Par application des dispositions de l'article L.622-22 du code de commerce, sous réserve des dispositions de l'article L. 625-3, les instances en cours sont interrompues jusqu'à ce que le créancier poursuivant ait procédé à la déclaration de sa créance. Elles sont alors reprises de plein droit, le mandataire judiciaire et, le cas échéant, l'administrateur ou le commissaire à l'exécution du plan nommé en application de l'article L. 626-25 dûment appelés, mais tendent uniquement à la constatation des créances et à la fixation de leur montant.

8. Il doit d'abord être rappelé que le tribunal de commerce de Périgueux a prononcé l'ouverture de la procédure de redressement judiciaire de la société Atelier du [Localité 4] le 7 mars 2023.

La société Meubles [K] a déclaré sa créance le 2 mai 2023.

La société Atelier du [Localité 4] a fait assigner la société Meubles [K] devant le tribunal judiciaire de Périgueux par acte du 27 novembre 2023.

Il n'est pas discuté que, dans le cadre de ce procès devant le tribunal judiciaire, la société Meubles [K] a communiqué ses conclusions le 4 mars 2024.

L'appelante y présente, à titre reconventionnel, les mêmes demandes que celles qui font l'objet de sa déclaration de créance en date du 2 mai 2023 :

- à titre privilégié : 4.200 euros au titre d'un loyer impayé,

- à titre chirographaire : 14.040,46 euros au titre d'un contrat d'apporteur d'affaires, 352,48 euros au titre d'une redevance relative à un logiciel, 8.236,07 euros au titre du solde de vente de petit matériel.

Il faut préciser que cette dernière demande est présentée, pour la même somme mais au titre de la valeur de prélèvements de bois, un différend étant advenu entre les parties en ce qui concerne la cause d'un règlement effectué par la société Atelier du [Localité 4] : paiement de petit matériel ou paiement de bois. Néanmoins, cette créance est déclarée comme étant antérieure à l'ouverture du redressement judiciaire de la société Atelier du [Localité 4], comme les trois autres demandes.

9. En vertu des articles L.622-21 et L.622-22 du code de commerce, la date à laquelle doit être examinée l'éventualité d'une instance en cours n'est pas celle de l'audience devant le juge commissaire, comme le soutient l'appelante, mais celle du jugement d'ouverture de la procédure collective.

10. Il en résulte que le simple examen du calendrier détaillé ci-dessus met en évidence le fait que les quatre demandes de l'appelante ne faisaient pas l'objet d'une instance en cours au sens de l'article L.622-22 du code de commerce au moment de l'ouverture de la procédure collective de la société Atelier du [Localité 4] puisque le procès dont excipe la société Meubles [K] est un procès postérieur au jugement d'ouverture.

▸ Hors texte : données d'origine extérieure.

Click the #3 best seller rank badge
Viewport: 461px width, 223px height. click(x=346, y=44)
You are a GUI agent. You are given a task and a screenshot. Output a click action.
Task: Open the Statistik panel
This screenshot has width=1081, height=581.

11. Par ailleurs, il apparaît que l'exécution de deux contrats conclus entre les parties, un bail commercial et contrat d'apporteur d'affaires, fait l'objet de discussions qui échappent à la compétence du juge commissaire au sens de l'article L.624-2 du code de commerce.

12. Il convient en conséquence de confirmer l'ordonnance prononcée le 11 juillet 2024 par le juge commissaire du tribunal de commerce de Périgueux.

13. Y ajoutant, la cour condamnera la société Meubles [K] à payer les dépens de l'appel et à verser aux intimées la somme globale de 4.000 euros.

PAR CES MOTIFS :

La cour, statuant publiquement par arrêt contradictoire en dernier ressort,

Confirme l'ordonnance prononcée le 11 juillet 2024 par le juge commissaire du tribunal de commerce de Périgueux.

Y ajoutant,

Condamne la société Meubles [K] à payer les dépens de l'appel.

Condamne la société Meubles [K] à payer la somme de 4.000 euros par application des dispositions de l'article 700 du code de procédure civile à la société Atelier du [Localité 4] [K] et à la société Amauger [J] es qualités.

Le présent arrêt a été signé par Monsieur Jean-Pierre FRANCO, président, et par Monsieur Hervé GOUDOT, greffier, auquel la minute de la décision a été remise par le magistrat signataire.